Excesso de peso e obesidade infantil diminuem Portugal mas ainda atinge 30% das crianças
19 de out. de 2021, 10:44
— Lusa/AO Online
Neste
período, verificou-se uma redução de 8,2 pontos percentuais na
prevalência de excesso de peso em crianças dos seis aos oito anos (de
37,9% em 2008 para 29,7% em 2019) e de 3,3% na obesidade infantil (de
15,3% para 11,9%, respetivamente), segundo o estudo COSI Portugal,
sistema de vigilância nutricional infantil integrado no estudo Childhood
Obesity Surveillance Initiative da OMS/Europa, coordenado pelo
Instituto Nacional de Saúde Doutor Ricardo Jorge (INSA).Os
dados mais recentes da 5.ª ronda do COSI, que confirmam a tendência da
diminuição da prevalência deste problema em Portugal, foram apresentados
na primeira “Conferência do Centro Colaborativo da Organização Mundial
de Saúde em Nutrição e Obesidade Infantil”, que está a decorrer no INSA,
em Lisboa, e que visa assinalar cinco anos de colaboração do Instituto
com a OMS. “Desde 2008 temos vindo a
mostrar uma tendência invertida na prevalência e excesso de peso e
obesidade infantil em todas as regiões”, disse à agência Lusa Ana Rito,
investigadora do INSA e coordenadora do estudo que envolve 44 países e
que estuda mais de meio milhão de crianças a cada três anos.Ana
Rito observou que, na primeira ronda do estudo em 2008, Portugal era o
segundo país com maior prevalência de excesso de peso e obesidade
infantil e agora “está exatamente na média europeia”.

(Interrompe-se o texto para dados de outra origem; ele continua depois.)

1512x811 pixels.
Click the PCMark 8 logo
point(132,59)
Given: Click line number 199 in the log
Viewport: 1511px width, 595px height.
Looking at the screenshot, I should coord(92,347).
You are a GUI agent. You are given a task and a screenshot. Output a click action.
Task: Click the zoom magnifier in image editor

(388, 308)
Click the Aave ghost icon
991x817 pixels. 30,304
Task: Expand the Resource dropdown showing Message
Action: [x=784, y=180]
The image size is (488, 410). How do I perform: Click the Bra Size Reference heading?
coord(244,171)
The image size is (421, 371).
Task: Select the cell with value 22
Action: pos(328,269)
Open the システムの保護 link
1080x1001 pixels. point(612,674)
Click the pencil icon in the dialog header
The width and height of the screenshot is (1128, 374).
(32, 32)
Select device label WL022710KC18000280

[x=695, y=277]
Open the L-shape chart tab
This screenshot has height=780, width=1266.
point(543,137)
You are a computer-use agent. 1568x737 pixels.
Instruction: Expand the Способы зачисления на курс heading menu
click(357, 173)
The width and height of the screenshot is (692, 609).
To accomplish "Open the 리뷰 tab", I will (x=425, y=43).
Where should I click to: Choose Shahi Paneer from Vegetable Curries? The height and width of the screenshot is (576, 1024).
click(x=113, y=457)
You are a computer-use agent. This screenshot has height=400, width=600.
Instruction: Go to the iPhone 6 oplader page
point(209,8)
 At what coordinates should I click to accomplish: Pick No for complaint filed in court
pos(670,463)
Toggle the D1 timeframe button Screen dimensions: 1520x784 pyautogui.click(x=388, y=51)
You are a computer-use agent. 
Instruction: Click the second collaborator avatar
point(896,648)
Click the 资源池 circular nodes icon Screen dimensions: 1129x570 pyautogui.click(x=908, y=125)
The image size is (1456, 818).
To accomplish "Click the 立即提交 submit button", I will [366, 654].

“Foi um progresso absolutamente positivo e naturalmente o país está a
parabéns, mas continuamos com uma em cada três crianças a sofrer deste
problema de excesso de peso” que rapidamente pode progredir para
obesidade, alertou. Segundo o estudo, os
Açores (35,9%), a Madeira (31,7%) e o Norte (31,3%) foram as regiões
que apresentaram maiores prevalências de excesso de peso e o Algarve a
menor (21,8%). As maiores prevalências
de obesidade infantil foram observadas nas regiões Norte (12,3%), Centro
(13,4%), na Madeira (13,7%) e nos Açores (17,9%) e a menor no Alentejo
(9,6%).A prevalência do excesso de peso e a
obesidade infantil é mais prevalente nos rapazes (29,6% - 13,2%) do que
nas raparigas (29,7% - 10,6%), respetivamente. Tal
como verificado nas rondas anteriores, a prevalência de obesidade
infantil aumenta com a idade, atingindo 15,7% das crianças de 8 anos,
incluindo 4,9% de obesidade severa, e 10,7% das crianças com seis anos,
2,6% das quais com obesidade severa.Relativamente
à prevalência de baixo peso, os dados indicam que "se tem mantido sem
expressão e constante nos últimos oito anos, apesar da grave crise
económica vivida em Portugal nesta década".O
estudo afirma que a “evolução positiva [de Portugal], e ainda pouco
frequente em outras regiões internacionais, pode resultar de várias
iniciativas conduzidas pelo Estado Português, pelos profissionais do
Serviço Nacional de Saúde e partes interessadas nesta matéria”. O
COSI Portugal envolveu 8.845 crianças de 228 escolas do 1.º Ciclo do
Ensino Básico, no ano letivo 2018/2019, a maior amostra de todas as
fases decorridas até ao momento. Foram
mais de 8.000 famílias portuguesas convidadas a participar neste estudo
que tem servido para o desenvolvimento de políticas nacionais e
regionais, disse Ana Rito, exemplificando que a taxa aplicada aos
refrigerantes teve como suporte os dados do COSI que fazem “uma
fotografia grande” das em variáveis ao nível do consumo alimentar
infantil, da prática de atividade física e de outras variáveis
relacionadas com o ambiente familiar e escolar.